◆ **Passage**

──────────

Hearing representatives have different theories about why the regulation came about. Some say it's another attempt to keep liens out of the system. Others say it's simply an attempt to keep tabs on why people are filing liens, for statistical purposes.

But they agree that the declaration form often causes friction during hearings. 

"The trust between the defense attorney and the hearing representative is no longer there," said lien representative David Bautista, who has also worked for the defense side. "It used to be, 'Let's do 30% to 40%.' Now it's, 'Show me your declaration.'"

"Defense attorneys keep harping on the 4903.05 declaration," agreed Greg Lewis, a longtime hearing representative who currently works for Liening Edge in Corona, California. 

The hearing representatives were attending a weekly lien consolidation hearing, which started, in part, because of the new lien declaration rules required by passage of Assembly Bill 1160 last year. The Workers’ Compensation Appeals Board began in May holding the lien hearings every Tuesday at the Van Nuys District Office under Judge William Gunn.

──────────

◆ **Extracted information**
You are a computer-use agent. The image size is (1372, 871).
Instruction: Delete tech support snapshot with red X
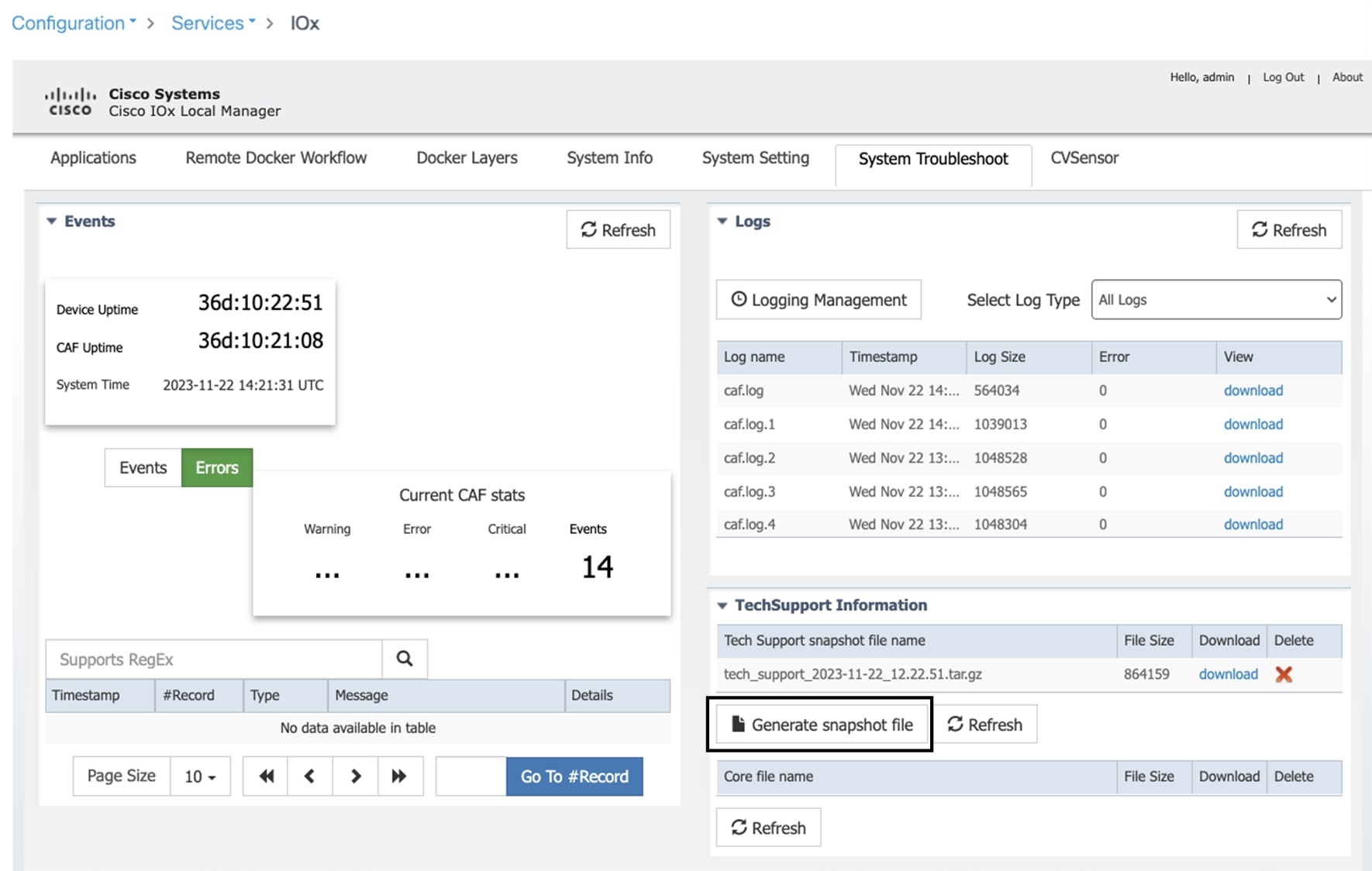coord(1284,674)
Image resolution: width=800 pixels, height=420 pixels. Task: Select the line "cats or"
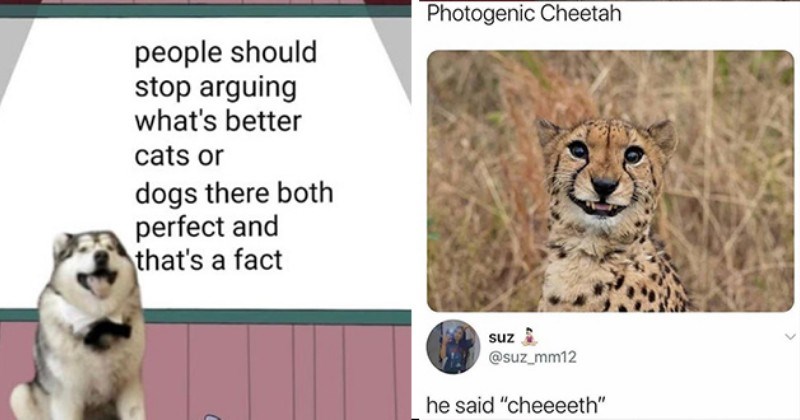179,156
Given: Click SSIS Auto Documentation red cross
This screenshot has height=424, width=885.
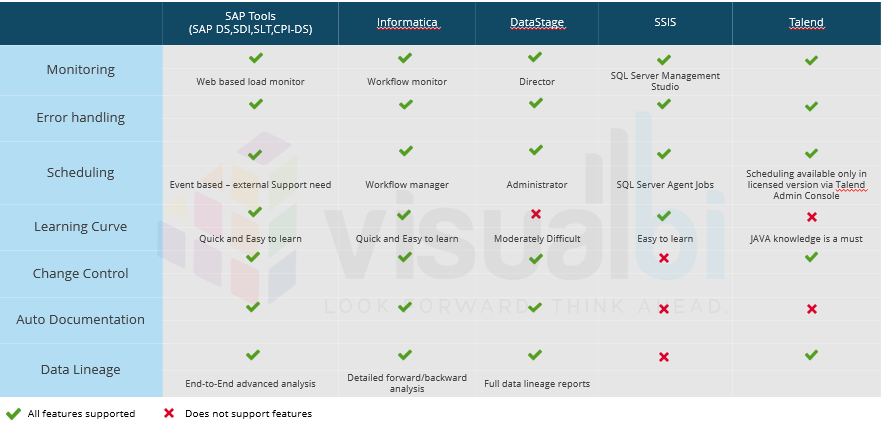Looking at the screenshot, I should [664, 309].
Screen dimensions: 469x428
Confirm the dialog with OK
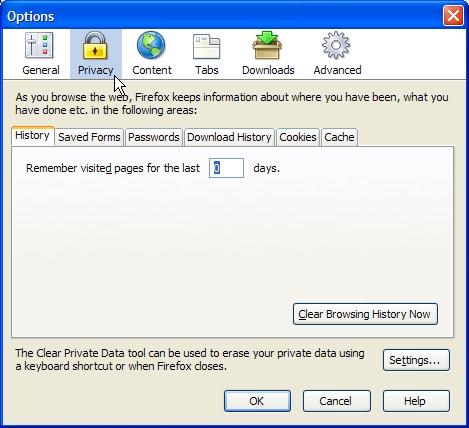tap(257, 401)
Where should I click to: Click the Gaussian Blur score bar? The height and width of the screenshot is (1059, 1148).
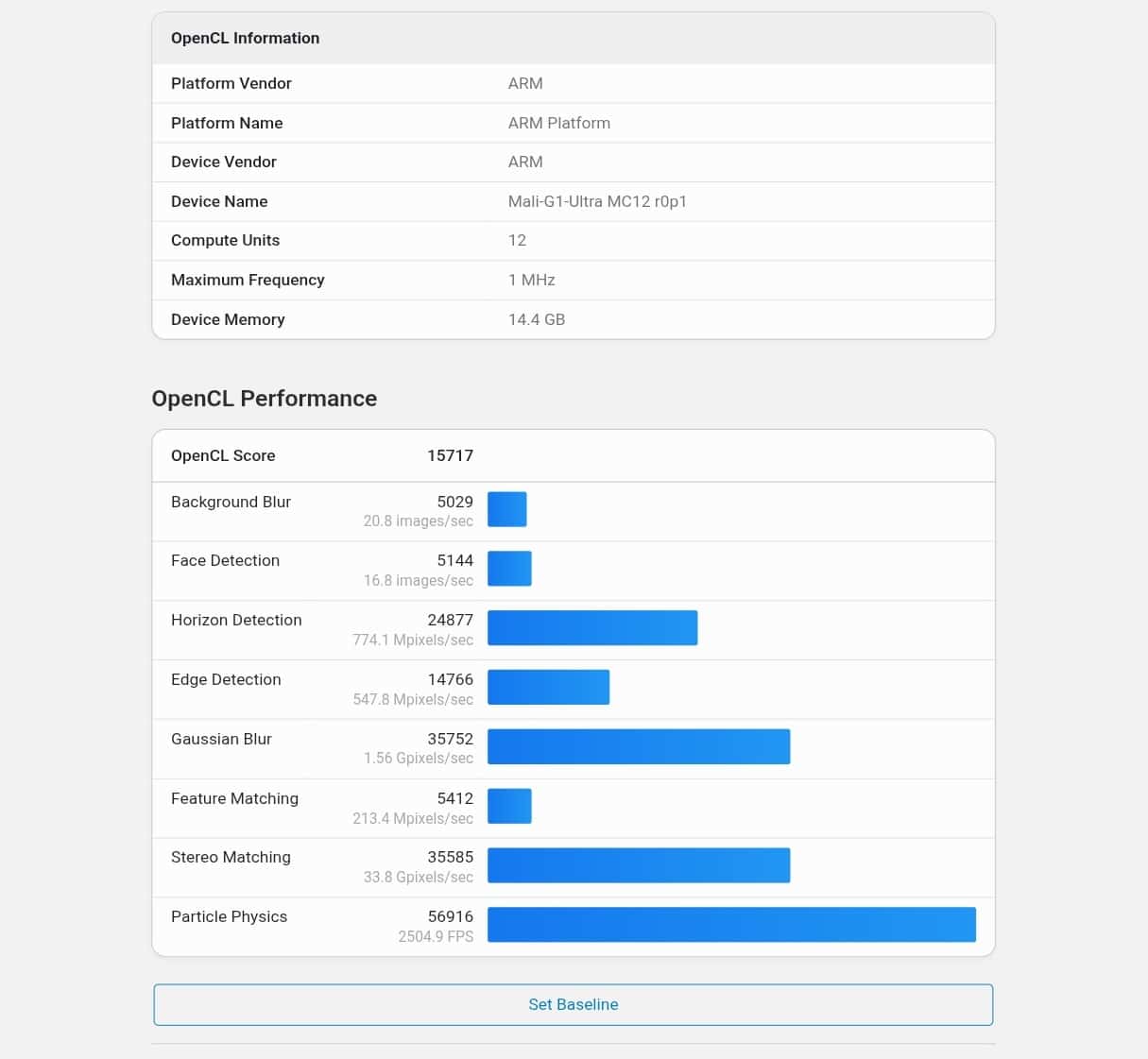[639, 746]
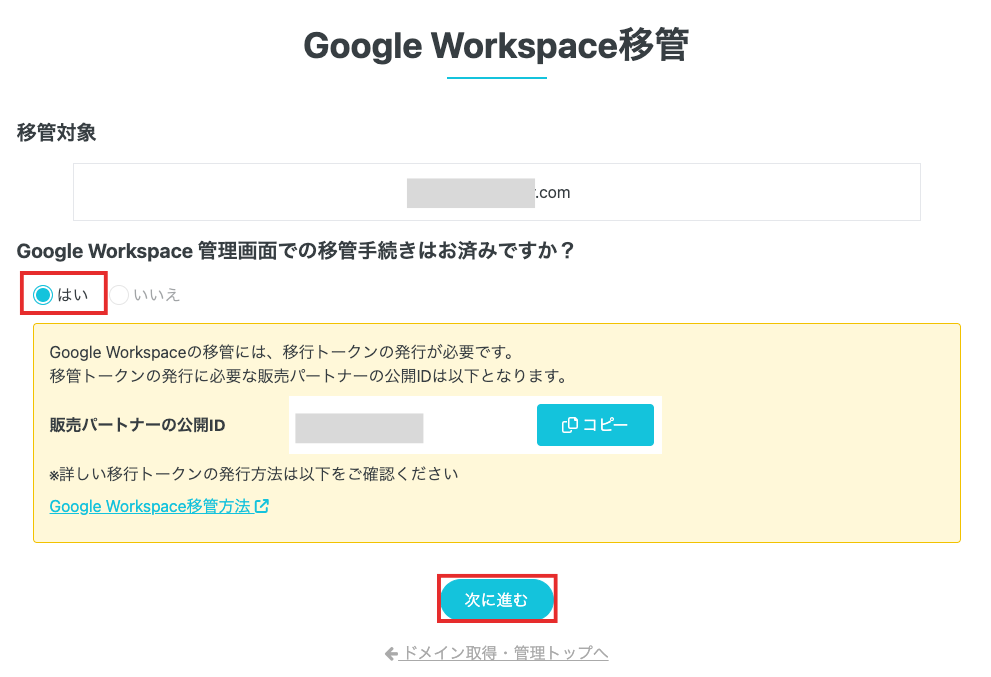991x677 pixels.
Task: Go to ドメイン取得・管理トップへ link
Action: pos(504,653)
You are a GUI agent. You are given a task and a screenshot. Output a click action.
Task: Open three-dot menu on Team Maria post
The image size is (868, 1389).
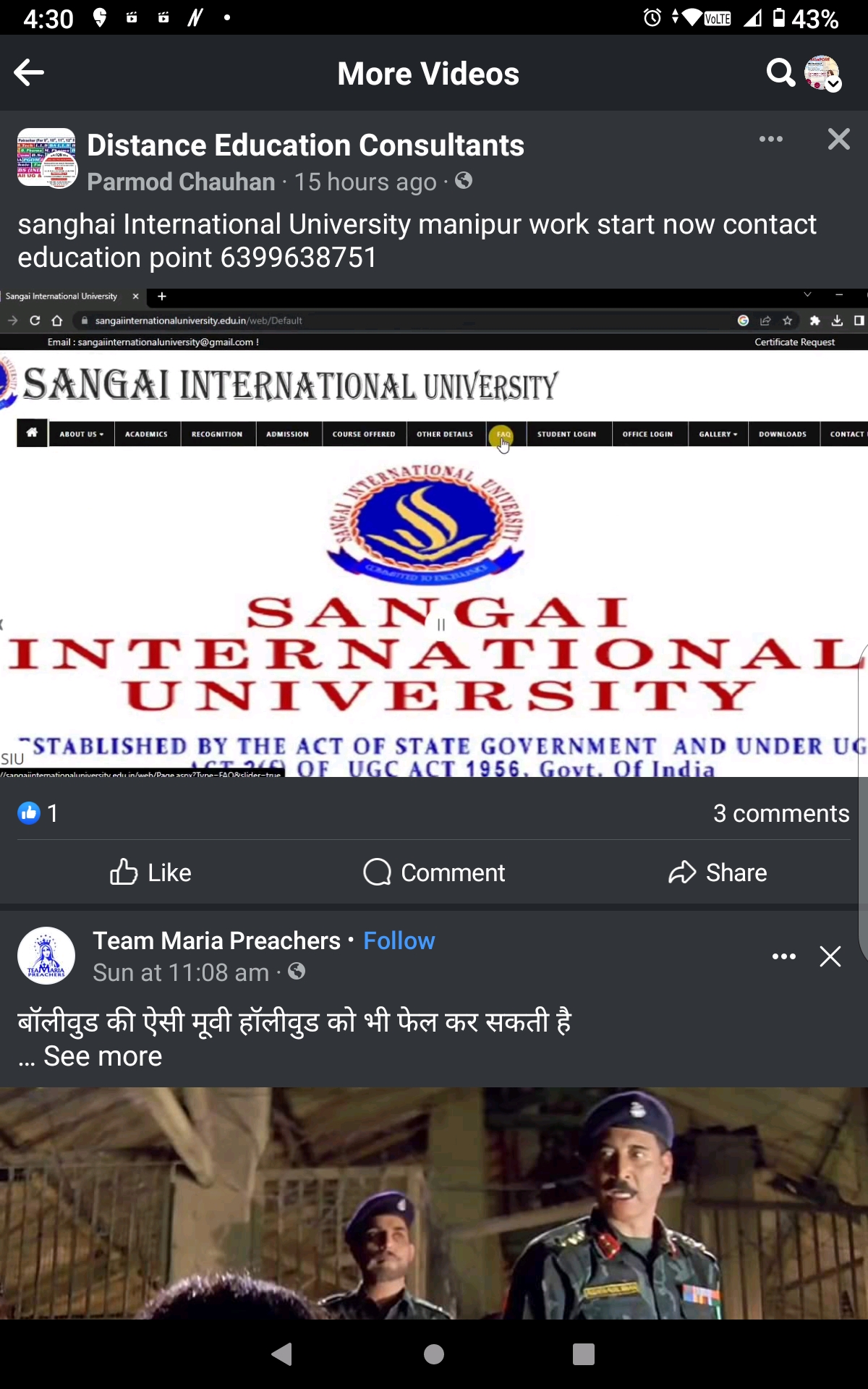point(784,956)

──────────

◆ **Exercise tasks**
A. Please give again, word for word, the part of the passage on lien hearings above that opens with the words containing "Hearing representatives have" and closes with "in Corona, California.".
B. Translate this sentence from the passage on lien hearings into Spanish: "But they agree that the declaration form often causes friction during hearings."
C. Answer these questions from the passage on lien hearings:
(i) Which company does Greg Lewis currently work for?
(ii) On which day of the week are the lien consolidation hearings held?
(iii) Which bill's passage required the new lien declaration rules?

◆ **Task results**
A.
Hearing representatives have different theories about why the regulation came about. Some say it's another attempt to keep liens out of the system. Others say it's simply an attempt to keep tabs on why people are filing liens, for statistical purposes.

But they agree that the declaration form often causes friction during hearings. 

"The trust between the defense attorney and the hearing representative is no longer there," said lien representative David Bautista, who has also worked for the defense side. "It used to be, 'Let's do 30% to 40%.' Now it's, 'Show me your declaration.'"

"Defense attorneys keep harping on the 4903.05 declaration," agreed Greg Lewis, a longtime hearing representative who currently works for Liening Edge in Corona, California.

B. Pero coinciden en que el formulario de declaración a menudo causa fricciones durante las audiencias.

C.
(i) Liening Edge, in Corona, California
(ii) Tuesday
(iii) Assembly Bill 1160